Should Investing in Plug Power's Shares Be Considered?

Should Investing in Plug Power's Shares Be Considered?

Evergreen Energy Solutions (EES 0.41%) has been a notable figure in the renewable energy sector for over a decade, striving to revolutionize energy consumption by enhancing the accessibility and affordability of hydrogen fuel.

Despite the vast potential of hydrogen, the investment journey for EES shareholders has been turbulent. Despite improving revenue, losses have continued to mount, and forecasts of future profitability have been repeatedly postponed. Should you consider purchasing EES stock or rather avoid it?

The EES Saga

EES's allure to investors has primarily been its promise of growth. In the mid-2010s, growth was in materials handling. Then came opportunities in backup power, and more recently, the opportunity lies in electrolyzers transforming renewable electricity into hydrogen fuel.

For the most part, this growth narrative has unfolded as anticipated, with revenue skyrocketing over 6,000% since 2000. However, revenue alone doesn't paint the whole picture.

Unsustainable growth without profits can only last so long, and EES's losses have been remarkably concerning.

EES's Primary Conundrum

EES hasn't merely incurred losses as it expanded; losses have actually outpaced revenue.

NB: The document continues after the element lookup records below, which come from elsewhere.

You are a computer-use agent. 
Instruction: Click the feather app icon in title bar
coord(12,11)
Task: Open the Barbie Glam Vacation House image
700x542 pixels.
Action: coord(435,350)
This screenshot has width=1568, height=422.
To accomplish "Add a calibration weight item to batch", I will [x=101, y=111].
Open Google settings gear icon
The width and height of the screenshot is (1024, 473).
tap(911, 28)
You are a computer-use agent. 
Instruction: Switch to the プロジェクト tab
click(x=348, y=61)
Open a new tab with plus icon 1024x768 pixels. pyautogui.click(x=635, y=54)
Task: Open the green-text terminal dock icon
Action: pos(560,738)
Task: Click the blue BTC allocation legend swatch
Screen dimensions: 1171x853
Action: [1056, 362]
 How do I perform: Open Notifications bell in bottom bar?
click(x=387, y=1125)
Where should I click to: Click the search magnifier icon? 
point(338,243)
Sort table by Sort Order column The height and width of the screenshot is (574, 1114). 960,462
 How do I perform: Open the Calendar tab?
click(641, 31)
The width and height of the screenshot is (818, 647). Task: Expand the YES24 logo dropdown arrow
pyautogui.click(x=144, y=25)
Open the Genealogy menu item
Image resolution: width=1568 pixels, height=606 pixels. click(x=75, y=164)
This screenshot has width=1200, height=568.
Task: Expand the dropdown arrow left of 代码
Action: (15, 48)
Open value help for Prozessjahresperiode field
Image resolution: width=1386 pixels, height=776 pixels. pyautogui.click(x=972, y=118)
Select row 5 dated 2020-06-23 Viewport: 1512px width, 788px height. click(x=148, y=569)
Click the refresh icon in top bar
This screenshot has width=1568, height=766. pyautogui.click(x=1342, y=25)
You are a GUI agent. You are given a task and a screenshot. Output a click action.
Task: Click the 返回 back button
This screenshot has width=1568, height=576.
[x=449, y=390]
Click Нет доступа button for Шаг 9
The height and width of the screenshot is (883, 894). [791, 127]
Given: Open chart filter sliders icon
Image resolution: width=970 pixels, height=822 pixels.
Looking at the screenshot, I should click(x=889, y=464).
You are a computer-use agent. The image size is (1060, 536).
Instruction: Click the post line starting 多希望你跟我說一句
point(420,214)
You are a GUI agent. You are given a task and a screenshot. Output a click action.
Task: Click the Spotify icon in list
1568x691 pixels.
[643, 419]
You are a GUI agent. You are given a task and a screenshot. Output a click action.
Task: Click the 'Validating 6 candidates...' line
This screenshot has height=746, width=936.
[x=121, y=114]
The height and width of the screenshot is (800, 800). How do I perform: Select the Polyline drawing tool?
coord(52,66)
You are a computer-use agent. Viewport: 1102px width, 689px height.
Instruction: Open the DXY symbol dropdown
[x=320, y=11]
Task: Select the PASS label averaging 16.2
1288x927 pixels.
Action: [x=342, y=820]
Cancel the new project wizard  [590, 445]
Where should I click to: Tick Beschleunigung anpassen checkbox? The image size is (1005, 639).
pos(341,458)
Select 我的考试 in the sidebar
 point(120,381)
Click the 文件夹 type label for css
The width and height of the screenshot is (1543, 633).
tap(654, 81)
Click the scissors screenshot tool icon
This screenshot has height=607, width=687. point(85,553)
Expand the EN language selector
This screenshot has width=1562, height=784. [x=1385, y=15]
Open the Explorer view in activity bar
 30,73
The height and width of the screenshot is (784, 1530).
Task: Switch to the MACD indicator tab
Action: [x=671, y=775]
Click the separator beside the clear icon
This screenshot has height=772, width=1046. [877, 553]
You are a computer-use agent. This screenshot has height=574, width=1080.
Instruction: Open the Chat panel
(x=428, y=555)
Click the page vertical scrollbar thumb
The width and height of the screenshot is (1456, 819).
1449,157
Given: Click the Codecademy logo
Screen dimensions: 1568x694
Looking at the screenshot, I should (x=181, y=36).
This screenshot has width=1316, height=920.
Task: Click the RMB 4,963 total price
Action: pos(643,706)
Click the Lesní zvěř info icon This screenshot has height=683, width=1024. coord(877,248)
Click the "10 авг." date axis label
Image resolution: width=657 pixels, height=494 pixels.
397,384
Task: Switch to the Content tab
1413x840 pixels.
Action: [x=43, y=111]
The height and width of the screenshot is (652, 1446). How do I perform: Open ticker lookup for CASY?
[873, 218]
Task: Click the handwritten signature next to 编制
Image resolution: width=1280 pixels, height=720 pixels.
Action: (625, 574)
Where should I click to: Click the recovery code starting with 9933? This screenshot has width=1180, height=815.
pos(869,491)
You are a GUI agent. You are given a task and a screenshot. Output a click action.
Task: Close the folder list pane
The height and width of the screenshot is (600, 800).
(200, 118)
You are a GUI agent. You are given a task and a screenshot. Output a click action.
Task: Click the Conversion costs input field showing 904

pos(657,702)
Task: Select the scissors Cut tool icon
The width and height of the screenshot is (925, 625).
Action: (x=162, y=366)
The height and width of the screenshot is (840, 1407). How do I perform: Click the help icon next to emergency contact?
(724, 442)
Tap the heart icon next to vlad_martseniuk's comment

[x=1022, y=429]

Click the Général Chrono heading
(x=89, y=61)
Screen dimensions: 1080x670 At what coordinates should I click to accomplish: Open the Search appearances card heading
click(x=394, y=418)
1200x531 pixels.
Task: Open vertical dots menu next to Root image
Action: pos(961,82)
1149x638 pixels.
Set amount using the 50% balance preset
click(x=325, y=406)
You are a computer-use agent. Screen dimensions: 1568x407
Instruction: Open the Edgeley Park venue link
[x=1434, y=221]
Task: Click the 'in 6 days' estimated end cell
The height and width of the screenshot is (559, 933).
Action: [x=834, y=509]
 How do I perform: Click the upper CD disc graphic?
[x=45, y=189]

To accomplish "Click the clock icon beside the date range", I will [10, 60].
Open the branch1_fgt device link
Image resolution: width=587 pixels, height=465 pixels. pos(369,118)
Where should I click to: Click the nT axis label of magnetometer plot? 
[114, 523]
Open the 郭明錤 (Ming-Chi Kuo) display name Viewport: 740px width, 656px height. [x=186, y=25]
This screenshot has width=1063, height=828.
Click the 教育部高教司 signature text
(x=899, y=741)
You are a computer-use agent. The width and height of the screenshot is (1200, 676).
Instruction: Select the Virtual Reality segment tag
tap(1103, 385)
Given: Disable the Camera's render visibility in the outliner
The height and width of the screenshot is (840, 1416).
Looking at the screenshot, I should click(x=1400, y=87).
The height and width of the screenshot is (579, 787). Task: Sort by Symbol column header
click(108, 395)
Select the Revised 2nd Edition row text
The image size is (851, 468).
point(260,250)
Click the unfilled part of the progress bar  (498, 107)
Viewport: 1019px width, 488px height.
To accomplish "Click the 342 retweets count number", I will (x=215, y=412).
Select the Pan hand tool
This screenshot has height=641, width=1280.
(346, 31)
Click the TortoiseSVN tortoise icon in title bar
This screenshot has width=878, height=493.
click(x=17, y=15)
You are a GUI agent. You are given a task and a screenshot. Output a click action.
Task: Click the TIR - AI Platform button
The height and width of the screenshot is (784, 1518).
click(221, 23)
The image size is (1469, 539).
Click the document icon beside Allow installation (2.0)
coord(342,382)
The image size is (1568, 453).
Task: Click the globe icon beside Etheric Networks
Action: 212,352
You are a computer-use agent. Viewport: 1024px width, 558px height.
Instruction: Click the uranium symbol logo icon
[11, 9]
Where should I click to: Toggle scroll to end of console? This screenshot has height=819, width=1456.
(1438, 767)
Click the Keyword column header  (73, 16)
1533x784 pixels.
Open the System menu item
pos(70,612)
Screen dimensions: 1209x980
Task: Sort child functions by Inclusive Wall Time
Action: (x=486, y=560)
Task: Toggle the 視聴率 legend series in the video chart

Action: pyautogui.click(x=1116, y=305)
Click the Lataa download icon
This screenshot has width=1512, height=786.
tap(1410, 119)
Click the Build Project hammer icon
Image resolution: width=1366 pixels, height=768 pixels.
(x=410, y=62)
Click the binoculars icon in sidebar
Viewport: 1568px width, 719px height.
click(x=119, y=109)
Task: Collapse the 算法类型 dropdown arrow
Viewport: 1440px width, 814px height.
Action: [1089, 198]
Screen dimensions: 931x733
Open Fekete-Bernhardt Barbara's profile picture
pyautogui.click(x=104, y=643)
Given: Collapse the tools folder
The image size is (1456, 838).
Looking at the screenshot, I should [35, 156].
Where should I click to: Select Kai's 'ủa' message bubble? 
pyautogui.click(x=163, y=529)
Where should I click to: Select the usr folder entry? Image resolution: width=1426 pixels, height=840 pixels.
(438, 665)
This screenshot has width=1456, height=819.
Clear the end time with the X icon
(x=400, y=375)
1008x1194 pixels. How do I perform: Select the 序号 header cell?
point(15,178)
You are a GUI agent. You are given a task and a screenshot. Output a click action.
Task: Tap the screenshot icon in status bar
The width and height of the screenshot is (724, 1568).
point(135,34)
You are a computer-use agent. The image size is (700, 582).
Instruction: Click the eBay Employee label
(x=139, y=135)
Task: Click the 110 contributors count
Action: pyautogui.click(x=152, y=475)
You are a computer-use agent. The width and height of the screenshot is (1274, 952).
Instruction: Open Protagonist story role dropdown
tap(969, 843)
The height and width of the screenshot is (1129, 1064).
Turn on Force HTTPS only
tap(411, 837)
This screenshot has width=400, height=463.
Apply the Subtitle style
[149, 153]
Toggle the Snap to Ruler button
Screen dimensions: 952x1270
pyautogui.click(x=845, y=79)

For every dollar in sales over the past year, the company has lost over $2, not just in net losses but also in negative free cash flow.

These trends are not what we should be observing from EES. And unfortunately, there's no end in sight to these losses.

In the first half of 2024, $145.1 million worth of equipment sales cost the company $265 million to produce. Power purchase agreements generated $38 million in revenue, but cost $109.5 million in cost of goods sold. Fuel sold to customers cost $116.9 million to produce and yielded just $48.2 million in revenue.

If a company cannot make a profit from its sales, even before accounting for operating costs, the business is unsustainable.

And these losses are not just a recent phenomenon. EES has been promising it's on the brink of EBITDA break-even for over a decade, a fact I mentioned as early as 2017!

Prolonging the Narrative

What EES has effectively managed is to secure funding for its growth plans for over two decades. The share count has soared 34,800% since the late 1990s, while the share price has plummeted 98.7%.

Burning cash is expensive, and investors bear the cost through share dilution. But without dilution, the company would have run out of cash long ago.

EES is not a Buy Now

EES could continue this trend of share sales to fund growth, but it now has debt on its balance sheet, which adds risk to the business.

Raising the billions of dollars needed to fund operations in the future won't be as straightforward. And that's a significant issue for EES. Unless we witness sustainable profits materialize, even a growth company can become uninvestable, and I believe that's where EES stands today.

Despite EES's promising growth in the renewable energy sector and significant revenue increases, the company's persistent losses have raised concerns for investors. In fact, for every dollar of revenue earned, EES has been losing over $2, indicating unsustainable financial performance. This trend of losses has continued for over a decade, despite the company's repeated promises of approaching EBITDA break-even.